Os pensamentos embaralham-se em sua cabeça.

Vira mais uma página do álbum. Toda a família reunida. Aparentavam uma certa felicidade. Que, na verdade, não existia.

Um longo suspiro sai de seu peito. Levanta-se. Aproxima-se do lugar onde havia estado o aquário. Não mais está ali. Dana o levara para seu apartamento.

Vai até a cozinha. Tudo arrumado. Porém, sem vida. Tem a impressão de que, se abrir a torneira, nem água dela sairá. Só impressão. Como se estivesse tudo seco, vazio. Abandonado.

Retorna à sala e deita-se, novamente no sofá. Como sempre o fez. Estirado nele, braços cruzados sobre o peito, cabeça sobre o braço estofado do móvel.

Havia abandonado tudo. Sua casa. Seus pertences. Muito triste.

O que seria de sua vida mais adiante? Deixara tudo por amor de Scully. Por amor de seu filho. Mas não tem a ambos. Tudo se fôra de sua vida.

Sente imensa tristeza a atordoar-lhe a mente, penetrando no coração sem paz.

"Será mesmo que tanto sacrifício de minha parte trará benefícios para Scully e nosso filho? Será...?"

Volta o olhar para o aparelho de TV. No mesmo lugar.

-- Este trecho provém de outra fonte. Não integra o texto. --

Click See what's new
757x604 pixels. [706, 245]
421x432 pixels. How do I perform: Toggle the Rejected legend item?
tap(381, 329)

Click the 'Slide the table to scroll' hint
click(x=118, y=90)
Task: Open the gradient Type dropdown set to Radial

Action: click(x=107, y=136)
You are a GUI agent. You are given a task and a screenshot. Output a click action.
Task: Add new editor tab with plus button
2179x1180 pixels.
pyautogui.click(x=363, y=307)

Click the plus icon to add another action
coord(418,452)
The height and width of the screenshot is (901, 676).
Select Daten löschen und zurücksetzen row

Vai até o aparelho e o liga.

As imagens aparecem na tela. Ele deita-se, novamente, no sofá. Na mesma posição. Olhar fixo na TV.

Vem-lhe à mente uma lembrança. O vizinho do apartamento ao lado: Padget.

As palavras do homem soam dentro de sua memória.

"- No meu livro eu escrevi que a Agente Scully se apaixona, mas isso é impossível. Ela já está apaixonada."

Essas foram as palavras daquele homem escritor.

" Scully já me amava. E eu, por minha vez, daria até minha vida por ela. Eu também a amava. Sempre a amei. Desde aquela noite no carro, na vigília que fazíamos naquela investigação do sujeito que comia cérebros."

"- Se tiver chá gelado aí, pode ser amor." - lembra de ter falado para ela.

"- Cerveja sem álcool, pode ser destino. "- ela respondera.

E lembra que seus olhares trocados eram de uma profunda ternura.

" Tudo estava acontecendo desde aquela ocasião. E embora eu sempre insinuasse todo o amor que sentia por ela, ao mesmo tempo, repudiava a minha ousadia, o meu medo de procurar a felicidade num novo amor."

E Mulder ali permanece. Entregue a seus pensamentos.

Sente-se imensamente infeliz. Uma coisa somente, porém, embala seu coração. Vai rever a sua Scully. E nem deseja saber se nessa sua vinda acontecerá alguma coisa que o desagrade ou o aborreça. Algum perigo. Qualquer problema, pois nada disso o demoverá de estar por algumas horas com ela, que o espera, ansiosa, tem certeza disso.

Ele resolve deixar que seus pensamentos o levem até lugares remotos, até distantes no tempo, quando tudo então era diferente.

Por que a vida lhe trouxera tantas amarguras? Será que a sua integridade de homem honesto, fiel, de caráter, boa índole, humano, sensível, o teria atrapalhado em seu destino?

Só sabe e sente que a idade madura já chegara e ainda não possui uma vida invejável.

E até quando? Até quando continuará nessa vida difícil, com situações mirabolantes, procurando tudo fazer para sobreviver de um tormento consigo mesmo?

"Fox William Mulder... - ele pensa - ... um cara destinado à solidão, à saudade... ao fracasso. Família... felicidade... paz... segurança... tudo uma utopia que... - em sua mente ele vê claramente o poster na parede de sua antiga sala no FBI - ...EU QUERO ACREDITAR! Eu preciso acreditar que um dia tudo irá bem..."

Ele levanta-se bruscamente do sofá. Desliga o aparelho de TV.

De pé, no centro da sala em penumbra, olha, mais uma vez, em seu redor.

Com gestos decididos e passos firmes dirige-se para a porta de saída.

Abre-a e sai. Passa a chave na fechadura, trancando-a

Quarenta e dois. Está lá o número, diante de seus olhos.

Ele esboça um sorriso triste, balança a cabeça, dá umas leves pancadinhas com as pontas dos dedos nos números de metal.

Afasta-se do que fôra a sua casa.

"Saímos de casa, cansados de nós próprios;

voltamos a ela, cansados dos outros."